Vous aviez déjà vécu une telle saison ?
“Je n’avais jamais vécu une saison si compliquée. La plus facile, c’était avec Montpellier. Cette saison-là était vraiment, vraiment compliquée. Je n’étais jamais descendu. C’était long, épuisant moralement et physiquement. Mais j’ai beaucoup appris. Surtout qu’il ne faut pas lâcher. J’ai eu ma blessure, je n’ai pas marqué. C’était long. Vraiment. J’ai grandi mentalement.”
Montpellier, votre ancien club, a joué l’Europe. Aucun regret d’être parti ?
“Ce qu’il s’est passé pour eux, c’est bien. J’aurais pu rester. Je ne me suis demandé si je n’aurais pas dû aller ailleurs tout au début. Je ne vais pas mentir. Je me suis dit : ‘Pourquoi je l’ai écouté ?’(le coach). Mais en avançant, en réfléchissant, j’ai vu que ce n’était pas de sa faute. Il ne voulait pas que cela se passe comme cela.”

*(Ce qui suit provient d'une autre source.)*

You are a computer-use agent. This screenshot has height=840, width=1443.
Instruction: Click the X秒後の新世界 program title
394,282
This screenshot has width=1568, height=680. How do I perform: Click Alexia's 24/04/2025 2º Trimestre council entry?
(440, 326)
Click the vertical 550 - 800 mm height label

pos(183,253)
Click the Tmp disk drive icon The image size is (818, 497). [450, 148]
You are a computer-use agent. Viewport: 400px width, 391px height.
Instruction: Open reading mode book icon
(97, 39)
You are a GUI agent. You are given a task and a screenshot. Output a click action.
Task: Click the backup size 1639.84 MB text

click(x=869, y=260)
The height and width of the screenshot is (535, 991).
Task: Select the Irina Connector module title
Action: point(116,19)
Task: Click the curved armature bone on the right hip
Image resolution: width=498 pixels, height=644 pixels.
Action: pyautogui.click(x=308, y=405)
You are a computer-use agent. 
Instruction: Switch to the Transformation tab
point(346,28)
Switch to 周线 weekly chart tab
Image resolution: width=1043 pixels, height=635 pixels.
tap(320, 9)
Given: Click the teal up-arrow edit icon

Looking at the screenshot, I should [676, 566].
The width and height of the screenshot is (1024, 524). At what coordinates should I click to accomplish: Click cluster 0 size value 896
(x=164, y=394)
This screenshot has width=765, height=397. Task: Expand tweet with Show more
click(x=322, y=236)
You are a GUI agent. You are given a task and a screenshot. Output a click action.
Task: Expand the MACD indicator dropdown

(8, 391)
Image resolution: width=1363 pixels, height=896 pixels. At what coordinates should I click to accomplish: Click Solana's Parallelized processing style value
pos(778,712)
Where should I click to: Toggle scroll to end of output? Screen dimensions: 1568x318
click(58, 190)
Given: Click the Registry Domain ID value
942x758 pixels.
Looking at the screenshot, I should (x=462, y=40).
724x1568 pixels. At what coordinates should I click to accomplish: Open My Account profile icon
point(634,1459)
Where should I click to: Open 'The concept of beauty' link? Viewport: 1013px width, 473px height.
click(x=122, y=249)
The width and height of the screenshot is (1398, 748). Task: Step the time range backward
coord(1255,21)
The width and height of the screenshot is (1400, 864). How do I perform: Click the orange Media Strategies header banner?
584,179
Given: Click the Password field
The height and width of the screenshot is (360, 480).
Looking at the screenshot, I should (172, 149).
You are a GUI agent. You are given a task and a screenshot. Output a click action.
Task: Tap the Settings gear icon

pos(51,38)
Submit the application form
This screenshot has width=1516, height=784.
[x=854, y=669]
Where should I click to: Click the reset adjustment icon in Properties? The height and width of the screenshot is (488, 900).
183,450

La perspective de jouer cet Euro a dû être importante pour ne pas baisser les bras…
“Cela a été ma source de motivation. Certains sont là toute l’année quand c’est compliqué. J’ai eu la chance de pouvoir couper et venir en sélection pour prendre le goût de la victoire, des buts et de la passe décisive. Tu te dis juste que la saison est longue, finit là mais à la fin, il y a cet Euro.”
“Le groupe est plus important que le talent"
Sur le papier, les Diablotins n’ont pas les ressources de l’Italie ou l’Espagne par exemple. Le staff fait passer le message : la solution sera collective ou ne sera pas. “Cela passera par là. C’est très, très simple. L’Ajax, Tottenham, Liverpool : ces trois équipes ont montré que le talent ne fait pas tout et que le groupe est plus important que le talent. Liverpool a su gagner 4-0 contre le Barça, l’Ajax a sorti le Real et la Juventus, Tottenham a su renverser l’Ajax et éliminer Manchester City”, rappelle l’ailier. “On sait très bien que, sur le papier, ces équipes n’étaient pas les meilleures. Le groupe est plus important que le talent. Il en faut. Si on est là, c’est qu’on en a aussi. Peut-être moins que d’autres mais on a un groupe plus que fort. On l’a démontré par moments en Suède ; on ne peut pas les taper 3-0 sans talent.”